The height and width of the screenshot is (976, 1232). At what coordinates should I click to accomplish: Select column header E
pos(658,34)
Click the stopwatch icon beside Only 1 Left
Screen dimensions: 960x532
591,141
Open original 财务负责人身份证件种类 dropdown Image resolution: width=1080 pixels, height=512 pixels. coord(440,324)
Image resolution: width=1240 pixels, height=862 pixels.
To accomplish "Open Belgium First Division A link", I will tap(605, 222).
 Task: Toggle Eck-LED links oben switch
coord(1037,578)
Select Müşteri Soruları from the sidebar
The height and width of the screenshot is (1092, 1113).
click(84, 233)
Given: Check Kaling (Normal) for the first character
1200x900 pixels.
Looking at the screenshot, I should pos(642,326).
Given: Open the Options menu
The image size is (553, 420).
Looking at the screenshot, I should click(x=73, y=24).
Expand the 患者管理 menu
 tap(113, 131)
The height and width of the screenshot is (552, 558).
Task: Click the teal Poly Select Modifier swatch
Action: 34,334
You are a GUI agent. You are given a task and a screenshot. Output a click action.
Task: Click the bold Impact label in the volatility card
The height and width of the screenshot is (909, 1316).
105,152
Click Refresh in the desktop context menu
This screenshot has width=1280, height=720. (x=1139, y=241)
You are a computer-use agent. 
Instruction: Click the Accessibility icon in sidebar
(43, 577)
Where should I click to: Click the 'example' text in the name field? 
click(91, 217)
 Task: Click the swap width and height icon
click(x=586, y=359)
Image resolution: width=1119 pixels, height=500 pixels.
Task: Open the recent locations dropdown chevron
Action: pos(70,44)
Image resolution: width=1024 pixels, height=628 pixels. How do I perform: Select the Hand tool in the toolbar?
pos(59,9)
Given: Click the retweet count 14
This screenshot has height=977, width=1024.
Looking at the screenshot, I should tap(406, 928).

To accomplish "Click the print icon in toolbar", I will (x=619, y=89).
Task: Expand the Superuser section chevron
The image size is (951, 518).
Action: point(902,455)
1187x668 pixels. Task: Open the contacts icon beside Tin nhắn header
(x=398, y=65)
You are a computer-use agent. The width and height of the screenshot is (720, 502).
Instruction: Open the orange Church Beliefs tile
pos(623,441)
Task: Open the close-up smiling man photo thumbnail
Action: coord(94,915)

········

» **Job**:
Format the data above as a Markdown table with the columns Row and Line, one numbered row per line, and leave out blank lines.

» **Exercise response**:
| Row | Line |
|---|---|
| 1 | The height and width of the screenshot is (976, 1232). At what coordinates should I click to accomplish: Select column header E |
| 2 | pos(658,34) |
| 3 | Click the stopwatch icon beside Only 1 Left |
| 4 | Screen dimensions: 960x532 |
| 5 | 591,141 |
| 6 | Open original 财务负责人身份证件种类 dropdown Image resolution: width=1080 pixels, height=512 pixels. coord(440,324) |
| 7 | Image resolution: width=1240 pixels, height=862 pixels. |
| 8 | To accomplish "Open Belgium First Division A link", I will tap(605, 222). |
| 9 |  Task: Toggle Eck-LED links oben switch |
| 10 | coord(1037,578) |
| 11 | Select Müşteri Soruları from the sidebar |
| 12 | The height and width of the screenshot is (1092, 1113). |
| 13 | click(84, 233) |
| 14 | Given: Check Kaling (Normal) for the first character |
| 15 | 1200x900 pixels. |
| 16 | Looking at the screenshot, I should pos(642,326). |
| 17 | Given: Open the Options menu |
| 18 | The image size is (553, 420). |
| 19 | Looking at the screenshot, I should click(x=73, y=24). |
| 20 | Expand the 患者管理 menu |
| 21 |  tap(113, 131) |
| 22 | The height and width of the screenshot is (552, 558). |
| 23 | Task: Click the teal Poly Select Modifier swatch |
| 24 | Action: 34,334 |
| 25 | You are a GUI agent. You are given a task and a screenshot. Output a click action. |
| 26 | Task: Click the bold Impact label in the volatility card |
| 27 | The height and width of the screenshot is (909, 1316). |
| 28 | 105,152 |
| 29 | Click Refresh in the desktop context menu |
| 30 | This screenshot has width=1280, height=720. (x=1139, y=241) |
| 31 | You are a computer-use agent.  |
| 32 | Instruction: Click the Accessibility icon in sidebar |
| 33 | (43, 577) |
| 34 | Where should I click to: Click the 'example' text in the name field?  |
| 35 | click(91, 217) |
| 36 |  Task: Click the swap width and height icon |
| 37 | click(x=586, y=359) |
| 38 | Image resolution: width=1119 pixels, height=500 pixels. |
| 39 | Task: Open the recent locations dropdown chevron |
| 40 | Action: pos(70,44) |
| 41 | Image resolution: width=1024 pixels, height=628 pixels. How do I perform: Select the Hand tool in the toolbar? |
| 42 | pos(59,9) |
| 43 | Given: Click the retweet count 14 |
| 44 | This screenshot has height=977, width=1024. |
| 45 | Looking at the screenshot, I should tap(406, 928). |
| 46 | To accomplish "Click the print icon in toolbar", I will (x=619, y=89). |
| 47 | Task: Expand the Superuser section chevron |
| 48 | The image size is (951, 518). |
| 49 | Action: point(902,455) |
| 50 | 1187x668 pixels. Task: Open the contacts icon beside Tin nhắn header |
| 51 | (x=398, y=65) |
| 52 | You are a computer-use agent. The width and height of the screenshot is (720, 502). |
| 53 | Instruction: Open the orange Church Beliefs tile |
| 54 | pos(623,441) |
| 55 | Task: Open the close-up smiling man photo thumbnail |
| 56 | Action: coord(94,915) |